Entry into a Material Definitive Agreement.
On March 29, 2008, Pacific Asia Petroleum, Ltd. (“PAPL”), a wholly-owned Hong Kong subsidiary of Pacific Asia Petroleum, Inc. (“PAP”), and PAP (together with PAPL, the “Company”), entered into an Asset Transfer Agreement – Baode Area (the “ATA”) with BHP Billiton World Exploration Inc. (“BHP”), for the purchase by the Company of BHP’s 64.2858% participating interest (“BHP Interest”) held in a production sharing contract (the “Baode PSC”) with respect to the coalbed methane (“CBM”) and tight gas sand resource block known as the “Baode Area” located in the Shanxi Province in China. If consummated in accordance with the terms of the ATA, the Company would purchase BHP’s participating interests pursuant to, and the Company would become a party to, the Baode PSC with respect to the BHP Interest, and the Company would assume BHP’s ope rator obligations under certain related operating agreements, effective upon satisfaction of certain closing conditions, waivers and approvals.

Instruction:
Go on with the filing excerpt on the Baode Area asset transfer, picking up right after its last sentence.

Information provided:
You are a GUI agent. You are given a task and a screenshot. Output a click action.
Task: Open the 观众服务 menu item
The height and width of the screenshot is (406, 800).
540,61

Task answer:
The BHP Interest comprises a contract area of approximately 160,000 acres. The base purchase price for the BHP Interest is subject to upward adjustment to account for BHP’s cash flow payments and operating costs paid with respect to the BHP Interest from April 1, 2008 (the “Effective Date”) through the closing date, and downward adjustment to account for BHP’s receipt of revenues derived from the BHP Interest from the Effective Date through the closing date.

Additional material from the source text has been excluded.